Je viens de voir la dernière analyse de Vitalik sur l'espace L2 et honnêtement, il aborde quelque chose qui dérange beaucoup de gens dans la communauté. Son argument principal est assez simple : nous voyons trop de projets qui copient-collent essentiellement la même architecture de chaîne EVM, ajoutent un pont, et appellent ça de l'innovation. C'est devenu l'équivalent blockchain de forker sans cesse le même modèle de gouvernance.



Ce qui a le plus résonné, c'est son point sur la façon dont ces solutions copieuses ont optimisé le confort plutôt que la créativité. Tout le monde construit encore une autre chaîne EVM avec un rollup optimiste et un délai de règlement d'une semaine, ce qui lui a fait comparer cela au cycle sans fin de designs crypto réutilisés que nous avons vus depuis des années. Et avec les améliorations de scalabilité d'Ethereum en cours et des frais relativement faibles, l'ancien argument "Ethereum mais moins cher" perd de son avantage.

Ce qui a attiré davantage mon attention, c'est sa critique sur le marketing versus la réalité. Il dit que juste parce qu'une chaîne a un pont, cela ne signifie pas qu'elle est réellement intégrée à l'architecture d'Ethereum. L'ambiance doit correspondre à la substance. Beaucoup de projets se présentent comme étant profondément connectés à Ethereum alors qu'ils fonctionnent en réalité comme des réseaux autonomes. C'est une remarque juste.

Mais il ne se contentait pas de critiquer. Vitalik a présenté deux modèles dans lesquels il voit un potentiel. D'abord, des systèmes spécifiques à une application, étroitement intégrés, où Ethereum gère le règlement, les comptes ou la vérification, tandis que l'exécution se fait ailleurs. Ensuite, des chaînes institutionnelles ou axées sur l'application qui publient des preuves cryptographiques ou des engagements d'état vers Ethereum. Ces modèles ne cherchent pas à être Ethereum — ce sont des infrastructures complémentaires qui maintiennent la transparence et la vérifiabilité.

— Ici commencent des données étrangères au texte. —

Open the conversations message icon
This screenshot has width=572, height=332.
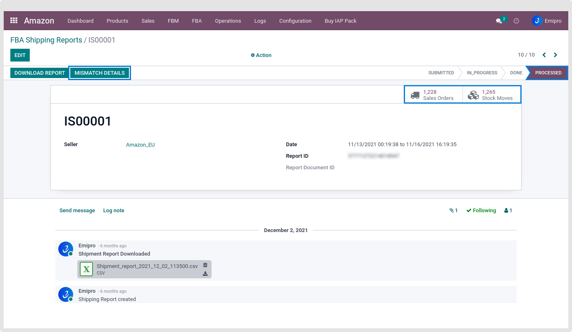point(499,21)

La réaction dans l'écosystème L2 a été mitigée. Certaines équipes, comme la direction d'Arbitrum, se positionnent comme des alliés proches plutôt que comme des concurrents d'Ethereum, tandis que d'autres commencent à réfléchir plus sérieusement à la valeur unique qu'elles apportent au-delà de la simple réduction des frais. Polygon et d'autres encadrent cela moins comme une menace existentielle et plus comme une poussée pour un positionnement plus clair.

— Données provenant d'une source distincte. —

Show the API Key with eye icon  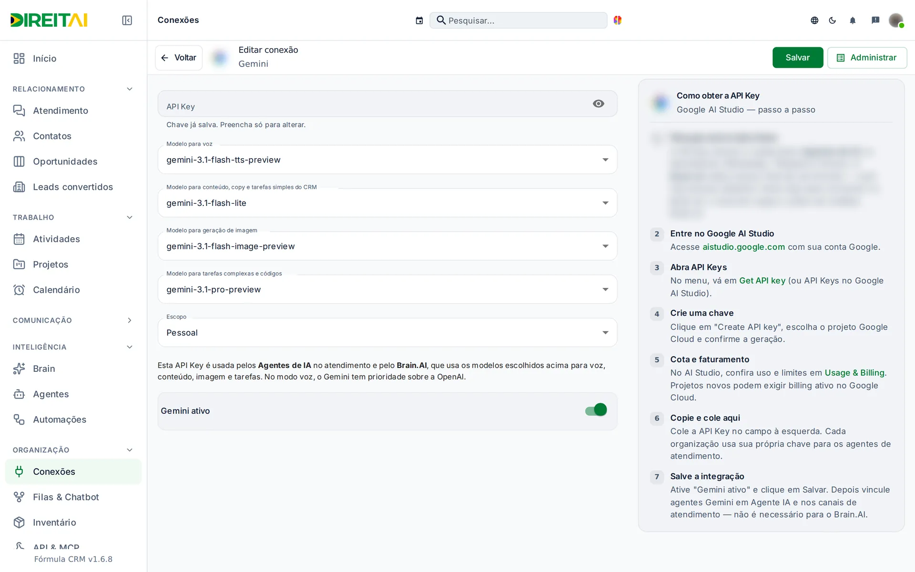[x=599, y=103]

Le timing est aussi intéressant. Alors que la couche de base s'améliore et que l'espace de bloc devient moins un goulot d'étranglement, tout le récit L2 évolue. Les jours où il suffisait d'être une alternative moins chère s'estompent, ce qui signifie que les projets doivent soit innover réellement, soit accepter qu'ils construisent une infrastructure redondante. Le marché va probablement forcer cette prise de conscience — on verra quels projets de chaînes EVM s'adaptent réellement versus ceux qui seront laissés pour compte.